TASK GOAL => In the records below, which lines include "desktop"? Copy them.

*** LISTED ENTRIES Section Begins ***

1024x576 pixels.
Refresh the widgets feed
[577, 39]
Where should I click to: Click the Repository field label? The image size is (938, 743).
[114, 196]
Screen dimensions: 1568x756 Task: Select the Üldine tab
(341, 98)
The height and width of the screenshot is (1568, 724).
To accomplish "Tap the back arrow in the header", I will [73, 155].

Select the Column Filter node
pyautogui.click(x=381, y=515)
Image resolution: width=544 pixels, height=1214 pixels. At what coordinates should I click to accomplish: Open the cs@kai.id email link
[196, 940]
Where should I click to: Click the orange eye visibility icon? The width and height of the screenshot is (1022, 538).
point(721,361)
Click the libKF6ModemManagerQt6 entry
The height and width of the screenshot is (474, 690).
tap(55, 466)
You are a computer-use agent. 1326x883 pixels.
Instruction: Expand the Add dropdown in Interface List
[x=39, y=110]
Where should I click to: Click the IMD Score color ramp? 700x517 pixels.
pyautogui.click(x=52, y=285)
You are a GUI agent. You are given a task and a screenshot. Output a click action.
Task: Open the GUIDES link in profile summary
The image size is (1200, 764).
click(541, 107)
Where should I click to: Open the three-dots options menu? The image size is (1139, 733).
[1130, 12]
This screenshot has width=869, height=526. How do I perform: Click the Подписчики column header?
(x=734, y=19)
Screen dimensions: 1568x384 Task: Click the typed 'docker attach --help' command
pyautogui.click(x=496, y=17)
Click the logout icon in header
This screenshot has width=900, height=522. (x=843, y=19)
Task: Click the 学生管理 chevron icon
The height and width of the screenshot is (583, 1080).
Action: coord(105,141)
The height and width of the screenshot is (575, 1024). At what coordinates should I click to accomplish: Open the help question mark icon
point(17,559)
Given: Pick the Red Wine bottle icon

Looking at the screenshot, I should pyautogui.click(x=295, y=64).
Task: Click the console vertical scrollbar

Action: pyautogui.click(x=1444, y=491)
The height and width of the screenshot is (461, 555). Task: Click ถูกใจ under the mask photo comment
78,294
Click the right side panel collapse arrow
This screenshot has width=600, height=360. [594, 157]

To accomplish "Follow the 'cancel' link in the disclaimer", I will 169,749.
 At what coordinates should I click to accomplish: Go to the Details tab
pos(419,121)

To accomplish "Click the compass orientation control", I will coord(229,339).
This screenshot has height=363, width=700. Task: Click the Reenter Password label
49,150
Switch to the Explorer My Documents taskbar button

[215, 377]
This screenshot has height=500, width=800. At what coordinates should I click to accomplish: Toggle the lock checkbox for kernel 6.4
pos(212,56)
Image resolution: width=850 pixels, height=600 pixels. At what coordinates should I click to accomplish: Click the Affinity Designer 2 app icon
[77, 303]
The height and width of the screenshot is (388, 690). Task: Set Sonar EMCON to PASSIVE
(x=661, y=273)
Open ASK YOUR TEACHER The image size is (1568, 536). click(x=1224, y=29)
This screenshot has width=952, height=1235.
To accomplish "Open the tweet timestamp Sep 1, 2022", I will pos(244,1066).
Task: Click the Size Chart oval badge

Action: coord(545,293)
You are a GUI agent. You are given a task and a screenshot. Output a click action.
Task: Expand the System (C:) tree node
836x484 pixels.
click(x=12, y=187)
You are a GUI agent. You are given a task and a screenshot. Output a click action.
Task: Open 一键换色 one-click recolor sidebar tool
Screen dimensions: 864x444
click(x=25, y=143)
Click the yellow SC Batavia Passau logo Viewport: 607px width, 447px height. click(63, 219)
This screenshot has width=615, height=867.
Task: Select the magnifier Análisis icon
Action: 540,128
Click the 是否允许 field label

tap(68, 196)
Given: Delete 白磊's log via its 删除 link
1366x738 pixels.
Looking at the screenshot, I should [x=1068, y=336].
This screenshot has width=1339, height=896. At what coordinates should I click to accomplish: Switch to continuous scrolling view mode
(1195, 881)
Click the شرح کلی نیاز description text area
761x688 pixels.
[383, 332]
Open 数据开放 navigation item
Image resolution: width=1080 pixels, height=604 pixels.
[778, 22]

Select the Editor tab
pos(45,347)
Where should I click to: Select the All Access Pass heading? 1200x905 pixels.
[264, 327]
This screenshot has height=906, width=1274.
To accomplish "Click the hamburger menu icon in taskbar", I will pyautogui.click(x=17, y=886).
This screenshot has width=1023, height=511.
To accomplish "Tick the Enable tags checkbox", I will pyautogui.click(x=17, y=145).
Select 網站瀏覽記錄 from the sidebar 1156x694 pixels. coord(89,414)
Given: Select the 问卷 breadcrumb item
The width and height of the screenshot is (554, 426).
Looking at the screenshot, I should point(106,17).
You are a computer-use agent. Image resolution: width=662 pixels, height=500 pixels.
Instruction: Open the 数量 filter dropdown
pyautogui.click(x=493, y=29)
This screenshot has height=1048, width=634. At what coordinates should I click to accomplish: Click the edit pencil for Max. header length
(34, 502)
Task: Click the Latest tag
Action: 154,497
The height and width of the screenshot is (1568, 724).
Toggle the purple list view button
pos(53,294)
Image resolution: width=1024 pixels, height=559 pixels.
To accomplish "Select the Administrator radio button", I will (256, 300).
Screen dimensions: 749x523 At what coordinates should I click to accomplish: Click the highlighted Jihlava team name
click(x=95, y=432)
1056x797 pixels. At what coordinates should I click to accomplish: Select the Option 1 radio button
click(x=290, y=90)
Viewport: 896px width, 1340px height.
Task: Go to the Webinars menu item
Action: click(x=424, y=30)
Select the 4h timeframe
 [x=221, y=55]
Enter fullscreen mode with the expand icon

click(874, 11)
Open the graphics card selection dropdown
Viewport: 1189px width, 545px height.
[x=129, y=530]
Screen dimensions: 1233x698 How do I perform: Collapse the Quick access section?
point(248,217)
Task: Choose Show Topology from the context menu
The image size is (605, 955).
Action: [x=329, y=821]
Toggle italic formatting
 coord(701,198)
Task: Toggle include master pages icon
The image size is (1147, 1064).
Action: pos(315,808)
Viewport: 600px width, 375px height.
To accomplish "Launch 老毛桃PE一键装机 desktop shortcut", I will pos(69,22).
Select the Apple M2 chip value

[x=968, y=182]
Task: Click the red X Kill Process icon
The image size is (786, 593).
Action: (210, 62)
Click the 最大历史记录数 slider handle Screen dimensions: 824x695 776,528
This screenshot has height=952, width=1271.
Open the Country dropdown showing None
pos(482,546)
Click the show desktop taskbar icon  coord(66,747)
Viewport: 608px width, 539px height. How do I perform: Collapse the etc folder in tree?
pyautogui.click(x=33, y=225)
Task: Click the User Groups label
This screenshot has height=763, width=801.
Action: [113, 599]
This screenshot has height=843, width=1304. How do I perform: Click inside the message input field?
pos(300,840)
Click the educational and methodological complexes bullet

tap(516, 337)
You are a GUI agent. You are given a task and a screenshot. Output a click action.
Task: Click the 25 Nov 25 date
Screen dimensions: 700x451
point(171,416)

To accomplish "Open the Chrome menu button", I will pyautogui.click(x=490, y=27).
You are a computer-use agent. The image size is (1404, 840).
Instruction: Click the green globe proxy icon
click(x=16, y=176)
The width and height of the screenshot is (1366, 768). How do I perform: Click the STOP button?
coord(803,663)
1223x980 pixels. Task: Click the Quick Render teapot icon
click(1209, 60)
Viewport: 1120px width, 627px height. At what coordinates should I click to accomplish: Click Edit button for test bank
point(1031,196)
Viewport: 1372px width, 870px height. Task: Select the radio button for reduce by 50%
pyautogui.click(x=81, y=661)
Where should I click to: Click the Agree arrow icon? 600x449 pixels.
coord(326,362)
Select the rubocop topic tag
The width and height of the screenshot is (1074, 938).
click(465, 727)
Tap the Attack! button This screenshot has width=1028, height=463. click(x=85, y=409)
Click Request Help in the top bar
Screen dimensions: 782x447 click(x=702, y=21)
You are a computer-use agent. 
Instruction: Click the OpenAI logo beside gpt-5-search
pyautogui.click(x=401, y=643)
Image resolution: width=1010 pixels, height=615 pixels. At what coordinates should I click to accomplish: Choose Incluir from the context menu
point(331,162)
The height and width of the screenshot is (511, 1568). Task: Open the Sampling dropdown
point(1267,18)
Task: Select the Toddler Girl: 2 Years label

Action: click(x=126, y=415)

*** LISTED ENTRIES Section Ends ***

EXERCISE OUTPUT =>
To accomplish "Launch 老毛桃PE一键装机 desktop shortcut", I will pos(69,22).
Click the show desktop taskbar icon  coord(66,747)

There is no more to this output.